CHAPTER XVI.—THE DIGGERS


MISERY was not confined to particular counties. It was universal. The Moderate Intelligencer says that "hundreds of thousands" in England have a livelihood which gives them food in the summer but little or none in the winter ; that a third part of the people in most of the parishes stand in need of relief ; that thousands of families have no work, and those who have can earn bread only. "There are many thousands near to this City [London] who have no other sustenance through the week but beer-meals — neither roots, flesh, drink, or other necessaries are they able to buy, and of meal not sufficient." The Impartial Intelligencer speaks of the extraordinary price of provisions (taken into consideration by the House). "Labour is cheaper and food twice dearer than formerly." So acute was the misery that some people began to look into the causes.

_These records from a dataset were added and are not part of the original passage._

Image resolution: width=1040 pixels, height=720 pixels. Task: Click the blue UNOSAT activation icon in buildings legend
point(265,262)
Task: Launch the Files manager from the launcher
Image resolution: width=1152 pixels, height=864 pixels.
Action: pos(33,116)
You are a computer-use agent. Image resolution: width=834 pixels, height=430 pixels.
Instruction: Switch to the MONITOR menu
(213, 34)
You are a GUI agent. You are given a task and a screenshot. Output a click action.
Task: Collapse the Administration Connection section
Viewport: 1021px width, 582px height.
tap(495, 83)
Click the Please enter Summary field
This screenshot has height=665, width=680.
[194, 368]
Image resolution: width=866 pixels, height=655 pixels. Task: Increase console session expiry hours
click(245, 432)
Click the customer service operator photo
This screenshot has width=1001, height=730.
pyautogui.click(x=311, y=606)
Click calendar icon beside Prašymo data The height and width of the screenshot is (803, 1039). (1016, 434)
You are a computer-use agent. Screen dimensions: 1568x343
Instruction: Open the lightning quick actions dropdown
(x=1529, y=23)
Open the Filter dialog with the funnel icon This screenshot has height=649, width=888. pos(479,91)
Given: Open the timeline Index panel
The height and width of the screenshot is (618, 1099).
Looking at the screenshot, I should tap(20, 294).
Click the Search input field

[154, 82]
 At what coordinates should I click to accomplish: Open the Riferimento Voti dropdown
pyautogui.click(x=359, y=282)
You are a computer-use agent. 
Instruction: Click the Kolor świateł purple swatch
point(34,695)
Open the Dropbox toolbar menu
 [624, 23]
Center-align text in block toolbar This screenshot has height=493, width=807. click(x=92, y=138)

They were called "Levellers," this time because it was said they wished to "level men's estates." But they did not—nor were they Jesuits, as others averred. The best known of them is Lieutenant-Colonel John Lilburne—the only man of that age who understood representative government. He was thought a madman, a fanatic, a man so captious, that, were he the last man left in the world, Lilburne would quarrel with John and John with Lilburne. Colonel Rainborow, another of the levellers, told his fellow-officers in Council: "The poorest he that is in England hath a life to live as the greatest he." The levellers said : "The most necessary work of mankind is to provide for the poor. The rich can help themselves … the wealth and strength of all countries are in the poor, for they do all the great necessary works, and they make up the main body of the strength of armies." And Winstanley the Digger wrote: "England is not a free people till the poor that have no land have a free allowance to dig and labour the commons, and so live as comfortably as the landlords that live in their enclosures."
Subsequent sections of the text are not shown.